>> Begin SUPPLIED TEXT

The guy I plan to race has informed me that his car is a '94 Mustang with a 5.0 V-8. When asked about mine, I find myself looking for the owner's manual and remembering I've been asked to move all the crap out of my car so nothing can "become a projectile." Life without a pine tree freshener and St. Christopher is lonely and I find myself jonesing for a George Plimpton bobble head.

I had wanted to race against Dale Lindstrom, de facto patriarch of the Samoa Dragstrip, but sciatica has him in the pits nursing his back and a 1929 Ford Roadster. Dave can tell you about growing up in the '30s just a half mile up the road, "shooting rabbits just over there," and delivering the Times-Standard to Navy seamen when this was a World War II blimp base. (The Japanese had attacked a tanker off Cape Mendocino just two weeks after Pearl Harbor, so blimps started patrolling the North Coast.)

The blimp base closed in 1945 and by 1952 local car clubs (most notably The Blockbusters) began racing on the airstrip. The car clubs merged to form the Humboldt Timing Association, holding organized races from spring to fall. It held its first National Hot Rod Association (NHRA) sanctioned race on Nov. 21, 1954. Eventually drivers grew tired of interrupting their races so planes could land so, in 1960, with the help of Eureka-based Mercer-Fraser Company, the group built the current strip about 100 yards away. The Samoa Dragstrip (400 New Navy Base Road) — along with the Redding Dragstrip — is among the oldest, continuously running drag strips in the country.

>> End SUPPLIED TEXT
>> Begin ENTRIES SUPPLIED

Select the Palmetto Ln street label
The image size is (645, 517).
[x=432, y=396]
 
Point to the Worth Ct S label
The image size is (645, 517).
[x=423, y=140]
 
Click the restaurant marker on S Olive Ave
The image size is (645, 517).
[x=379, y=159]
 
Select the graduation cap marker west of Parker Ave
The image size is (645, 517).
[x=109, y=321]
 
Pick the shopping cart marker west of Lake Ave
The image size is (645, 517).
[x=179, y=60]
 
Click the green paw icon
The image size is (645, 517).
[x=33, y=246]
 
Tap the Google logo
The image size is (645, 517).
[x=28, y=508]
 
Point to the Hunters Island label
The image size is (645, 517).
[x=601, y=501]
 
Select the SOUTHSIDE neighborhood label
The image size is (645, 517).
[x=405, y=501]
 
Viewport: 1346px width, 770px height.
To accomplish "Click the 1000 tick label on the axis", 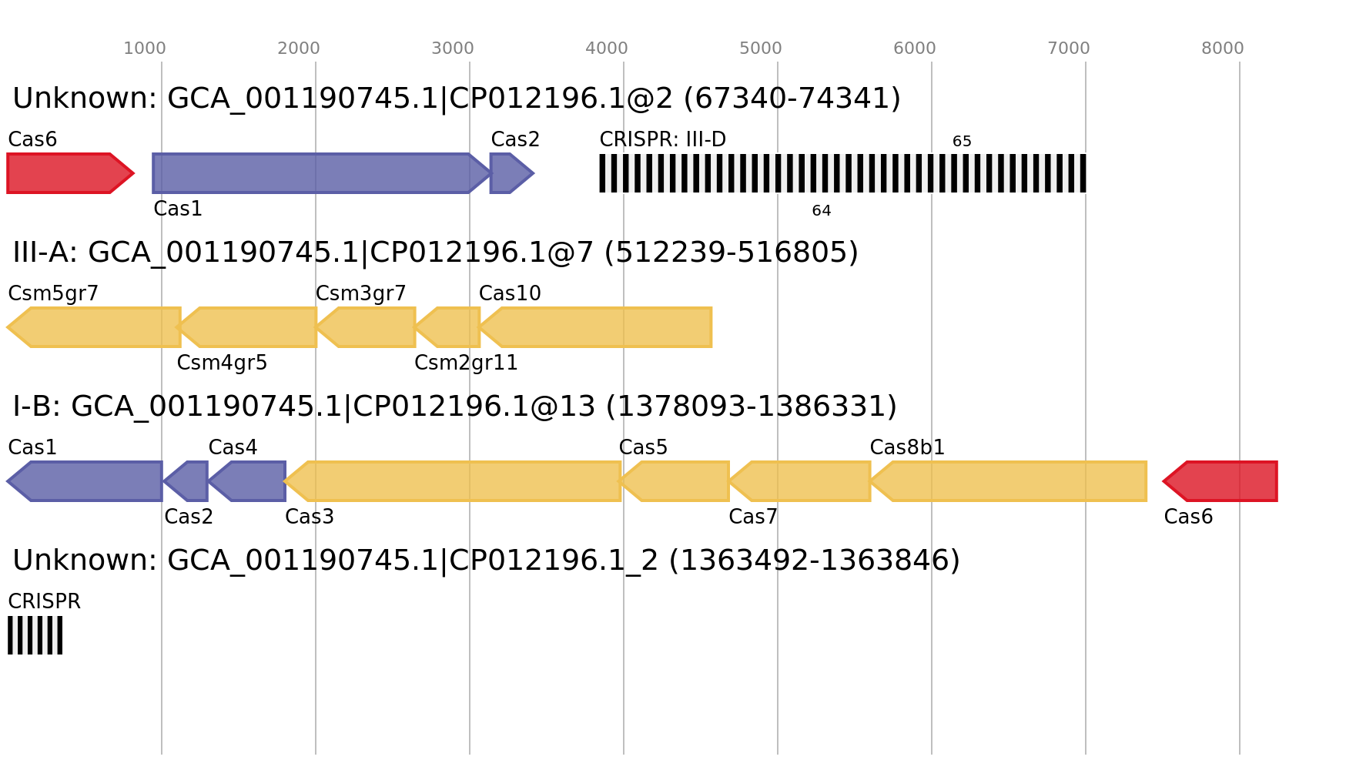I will point(145,49).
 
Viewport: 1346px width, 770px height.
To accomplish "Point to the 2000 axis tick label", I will point(299,49).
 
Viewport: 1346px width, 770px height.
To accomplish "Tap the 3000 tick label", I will point(453,49).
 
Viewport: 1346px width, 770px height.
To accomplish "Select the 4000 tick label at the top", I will point(607,49).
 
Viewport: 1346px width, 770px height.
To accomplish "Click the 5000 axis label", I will point(761,49).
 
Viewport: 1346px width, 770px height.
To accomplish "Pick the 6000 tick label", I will point(915,49).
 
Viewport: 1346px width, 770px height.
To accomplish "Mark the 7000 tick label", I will point(1069,49).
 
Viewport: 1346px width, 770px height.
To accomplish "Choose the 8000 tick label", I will point(1223,49).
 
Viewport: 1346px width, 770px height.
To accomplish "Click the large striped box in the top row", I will point(842,173).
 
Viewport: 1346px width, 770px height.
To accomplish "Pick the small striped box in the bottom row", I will point(35,635).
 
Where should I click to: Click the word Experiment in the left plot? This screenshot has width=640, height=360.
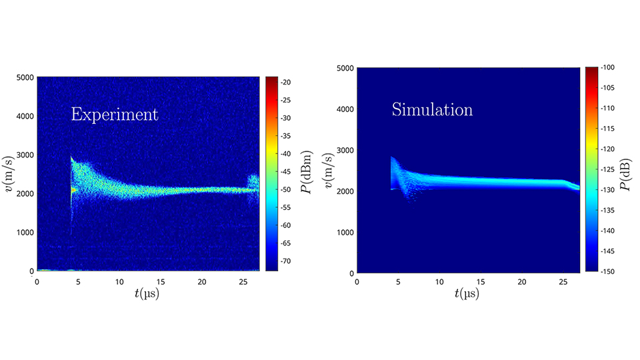[x=115, y=115]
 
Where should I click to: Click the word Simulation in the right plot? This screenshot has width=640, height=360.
[x=432, y=109]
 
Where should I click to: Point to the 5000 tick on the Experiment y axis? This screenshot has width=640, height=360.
[x=25, y=77]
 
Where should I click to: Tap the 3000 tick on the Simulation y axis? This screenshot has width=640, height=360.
[x=345, y=150]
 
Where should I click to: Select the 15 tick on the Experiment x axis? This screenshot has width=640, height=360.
[x=161, y=281]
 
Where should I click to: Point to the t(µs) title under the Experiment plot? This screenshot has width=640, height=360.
[x=147, y=293]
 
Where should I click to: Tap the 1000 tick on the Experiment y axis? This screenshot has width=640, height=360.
[x=25, y=232]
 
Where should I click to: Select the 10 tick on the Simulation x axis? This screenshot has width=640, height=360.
[x=439, y=282]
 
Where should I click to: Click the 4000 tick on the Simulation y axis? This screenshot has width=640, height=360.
[x=345, y=109]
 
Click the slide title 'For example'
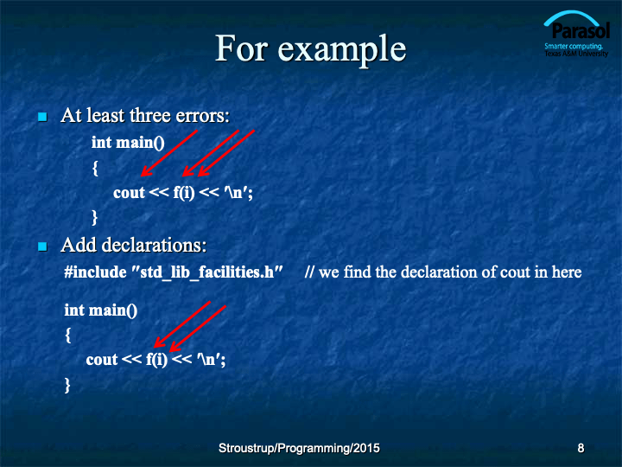[311, 49]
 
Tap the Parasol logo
[576, 34]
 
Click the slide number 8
[581, 448]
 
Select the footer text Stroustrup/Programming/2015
[299, 448]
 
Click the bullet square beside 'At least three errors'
[42, 117]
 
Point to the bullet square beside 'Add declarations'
[42, 246]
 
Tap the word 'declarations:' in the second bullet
[155, 245]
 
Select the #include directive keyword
[95, 272]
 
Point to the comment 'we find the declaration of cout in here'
[450, 272]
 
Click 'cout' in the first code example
[129, 193]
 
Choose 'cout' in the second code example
[102, 360]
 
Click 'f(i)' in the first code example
[184, 193]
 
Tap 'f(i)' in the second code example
[156, 360]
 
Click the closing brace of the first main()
[94, 218]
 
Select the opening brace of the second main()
[68, 336]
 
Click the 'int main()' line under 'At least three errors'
[128, 143]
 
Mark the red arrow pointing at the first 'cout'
[169, 153]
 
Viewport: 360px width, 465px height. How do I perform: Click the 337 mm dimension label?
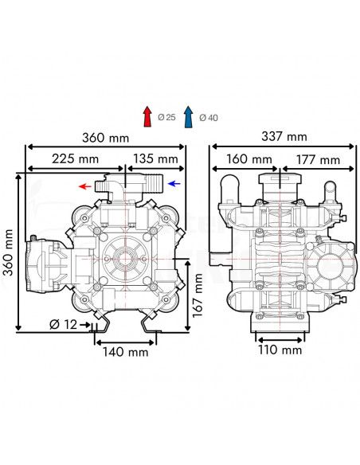pos(284,136)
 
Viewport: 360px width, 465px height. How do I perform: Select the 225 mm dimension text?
pos(76,158)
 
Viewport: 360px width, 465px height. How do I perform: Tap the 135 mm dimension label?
pos(155,158)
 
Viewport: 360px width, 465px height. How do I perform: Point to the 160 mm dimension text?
pos(249,159)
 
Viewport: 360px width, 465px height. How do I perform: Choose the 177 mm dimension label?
pos(318,160)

>> End ENTRIES SUPPLIED

SET PROBLEM »
Write out the portion of the drag strip text from "I had wanted" to "the North Coast.)", word for word.

RESPONSE TO THIS EXERCISE »
I had wanted to race against Dale Lindstrom, de facto patriarch of the Samoa Dragstrip, but sciatica has him in the pits nursing his back and a 1929 Ford Roadster. Dave can tell you about growing up in the '30s just a half mile up the road, "shooting rabbits just over there," and delivering the Times-Standard to Navy seamen when this was a World War II blimp base. (The Japanese had attacked a tanker off Cape Mendocino just two weeks after Pearl Harbor, so blimps started patrolling the North Coast.)